After dismantling the bra, carefully press all the pieces flat using a warm iron; don't iron back and forth or you'll distort the pieces. Be careful not to scorch or melt the fabric.
Tape a piece of pattern paper to the foam-core board. Making sure the bra pieces are right side up, tape the pieces to the pattern paper (9). For a full-band style, draw a straight line on the paper and line up the exact center of the front bra band on this line. Tape or pin into the center front to keep it from shifting.
Using the tracing wheel or a large needle, poke holes at the edges of all the pieces, spacing the holes about 1/4" apart (11a). Mark any notches the manufacturer may have used for guidelines (they may be subtle), or put in your own if you need "landmarks" to help match pieces together. If the strap ended at the upper edge of the back bra band, mark the strap placement.
Carefully remove the pieces and, using a French curve, connect all the dots (holes), smoothing out any irregularities (11). If the seam allowance was more or less than 1/4", add or subtract what you need to make it an even 1/4".
Label everything! Note the direction of greatest stretch (if any) of the original and mark it on the pattern, as well as how many pieces to cut and what the part is (Upper Cup, Bra Band, etc.). It also helps to note the upper edges, armholes and center fronts/backs on the various parts.
For the best chance of success, try to duplicate the original materials as closely as possible, both in weight and degree of stretch.
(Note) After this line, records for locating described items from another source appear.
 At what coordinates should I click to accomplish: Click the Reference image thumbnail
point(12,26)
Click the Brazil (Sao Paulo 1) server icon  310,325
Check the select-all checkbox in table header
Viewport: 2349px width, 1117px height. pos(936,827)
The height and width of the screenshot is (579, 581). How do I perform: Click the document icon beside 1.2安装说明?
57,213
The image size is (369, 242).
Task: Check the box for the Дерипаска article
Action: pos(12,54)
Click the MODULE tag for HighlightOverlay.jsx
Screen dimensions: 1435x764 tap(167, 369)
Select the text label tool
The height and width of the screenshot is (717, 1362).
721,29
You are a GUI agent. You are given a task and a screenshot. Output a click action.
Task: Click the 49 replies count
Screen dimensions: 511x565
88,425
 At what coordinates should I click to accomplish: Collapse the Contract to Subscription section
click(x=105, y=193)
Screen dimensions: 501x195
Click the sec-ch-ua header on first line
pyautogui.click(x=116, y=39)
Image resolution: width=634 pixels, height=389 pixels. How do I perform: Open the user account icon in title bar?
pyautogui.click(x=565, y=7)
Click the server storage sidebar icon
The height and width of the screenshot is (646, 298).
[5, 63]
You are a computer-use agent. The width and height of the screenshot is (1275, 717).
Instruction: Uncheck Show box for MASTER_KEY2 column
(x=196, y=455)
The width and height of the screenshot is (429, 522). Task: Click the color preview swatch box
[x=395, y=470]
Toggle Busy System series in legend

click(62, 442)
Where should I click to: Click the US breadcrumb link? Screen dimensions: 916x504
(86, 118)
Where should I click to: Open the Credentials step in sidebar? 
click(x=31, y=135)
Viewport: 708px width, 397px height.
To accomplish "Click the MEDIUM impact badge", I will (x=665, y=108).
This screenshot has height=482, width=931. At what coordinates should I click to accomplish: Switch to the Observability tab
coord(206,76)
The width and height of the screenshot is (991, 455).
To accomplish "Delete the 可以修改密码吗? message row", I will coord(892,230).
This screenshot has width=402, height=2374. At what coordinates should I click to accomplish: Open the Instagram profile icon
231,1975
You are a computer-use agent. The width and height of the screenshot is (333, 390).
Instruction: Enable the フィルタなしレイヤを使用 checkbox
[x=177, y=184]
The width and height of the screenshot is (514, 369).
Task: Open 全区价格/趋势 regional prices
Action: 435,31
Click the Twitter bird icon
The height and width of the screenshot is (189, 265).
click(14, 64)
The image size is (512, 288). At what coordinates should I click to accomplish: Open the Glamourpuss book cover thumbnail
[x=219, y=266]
Read the care/content label for a clue about the fabrication. Remember to double the elastic lengths when you figure yardage needed, and note the width of the elastics, the straps and the hook and eye closure (measured top to bottom). Lay out the pieces on a gridded cutting mat to make it easy to figure the fabric yardage needed. Plan on getting two to five bras from a yard of 60"-wide fabric, depending on the size and style.
Lace cups often have a sheer lining for stability and comfort, so note on the pattern that you need to cut two pieces of the lace fabric and two of the sheer (mark "Cut 2 fabric and 2 lining."). Check the lining for stretch. If it "gives, " it's probably sheer (15 denier) nylon tricot. If it has no give at all, then it's likely a sheer stabilized nylon such as Sew-In Sheer, which is available as an interfacing.
Copy the pattern onto oaktag or poster board--you'll always have a master that you can trace off on pattern paper, in case the "working" pattern starts to get worn or torn. You can also make fit adjustments and style changes on the working pattern and transfer them to the master pattern.
Use the pattern to cut out a new bra and assemble following the directions you wrote while taking apart the bra.